Потом, в самом конце войны, дед умер. Думаю, что бальнеологический курорт всё же пошел ему не на пользу.

Так вот, бабушка была религиозна. Правда, я понял это очень нескоро. Потому что мой отец был правоверным коммунистом. И довольно успешно шел по партийной линии, пока не женился…

Как бы то ни было, всё хозяйство держалось на бабушке. И кухня – тоже. А, значит, хотели мы или нет, но посты соблюдали. Просто, в какой-то момент, на нашем столе исчезало всё скоромное, а возникали монастырская лапша и морковник…

Короче говоря, Пасху мы праздновали с огромным воодушевлением. И не только мы. Пасха была единственным в Советской России неофициальным праздником, который праздновали абсолютно всё: коммунисты и беспартийные, русские и татары, номенклатурщики и деклассированные элементы. В нашем подъезде жила бабка-татарка, которую я не помню одетой во что-то иное, кроме этнической одежды, и едва говорившая по-русски, которая красила яйца и пекла куличи.

За неделю до Пасхи мы с братом бегали в магазин за молоком с двумя бидонами – бабушка делала творог для пасхи – сладкой творожной вкуснятины с изюмом, лимонной и апельсиновой цедрой. Это была целая история: скисшее в творог молоко бабушка перекладывала в марлю и подвешивалась в ванной над тазиком, куда стекала сыворотка. Потом добавляла изюм, сахар и цедру и помещала в специальную деревянную форму. В результате получалась исключительной вкусноты штука в форме обелиска, которую мы, собственно, и называли памятником…

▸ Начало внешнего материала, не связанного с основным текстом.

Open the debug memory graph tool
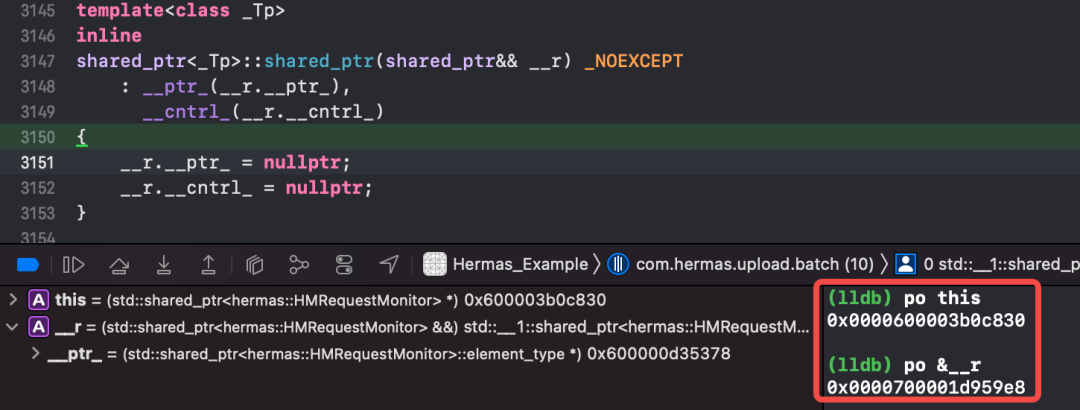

Яйца в Советском Союзе тоже исчезали к Пасхе. И стоило огромного труда их добыть. Что, конечно же, служит подтверждением того, что Пасха была любимейшим праздником граждан насквозь атеистического государства…

Следующий по списку, но не по значению, — кулич. Бабушка была куличным магистром и корифеем. Все соседки толклись в нашем доме, перепачканные мукой с головы до ног, пытаясь постичь это искусство, и бабушка щедро делилась секретами. Я только помню, что готовить тесто для куличей был совершенно адский труд. Бабушка разводила в молоке сухие дрожжи, потому что в нужный момент свежих было, конечно, не достать, и ей загодя присылали дрожжи из Москвы сёстры. Потом она ставила опару, вымешивала тесто, вскакивала несколько раз за ночь, чтобы проверить, как тесто подходит. Добавляла в него изюм и цедру. Затем пекла в формах, сооруженных моим папой – правоверным коммунистом – из жестяных консервных банок из-под селедки, томатной пасты и черт знает чего ещё. Попутно она взбивала белковую глазурь каким-то древним венчиком, а я сидел и терпеливо ждал, когда можно будет вылизать остатки со дна…

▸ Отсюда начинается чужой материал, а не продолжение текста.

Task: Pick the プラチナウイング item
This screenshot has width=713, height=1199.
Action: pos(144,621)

Бабушка посыпала куличи крашеным пшеном, которое она добывала в церкви, куда всё же иногда ходила втайне от нас.

В день праздника наш дом был полон гостей, и бабушка выглядела бесконечно усталой и абсолютно счастливой. Так мне казалось.

Мы же бегали по улице, обменивались и, чего уж там, кидались яйцами, лопали куличи. Конечно, ни в какие церкви мы не ходили. Да и церквей было на весь Ульяновск – две: на старом кладбище и на Куликовке. В них мы тоже не ходили. И мысли такой не было. Но было ощущение сумасшедшей радости…

И вот сейчас, просыпаясь утром от стука в дверь детей, которые ходят, как они сами говорят, собирать яйца, получая смс-ки «Христос воскресе!», натыкаясь в телепрограмме на праздничные богослужения с участием высших иерархов церкви и президента, я не чувствую ничего.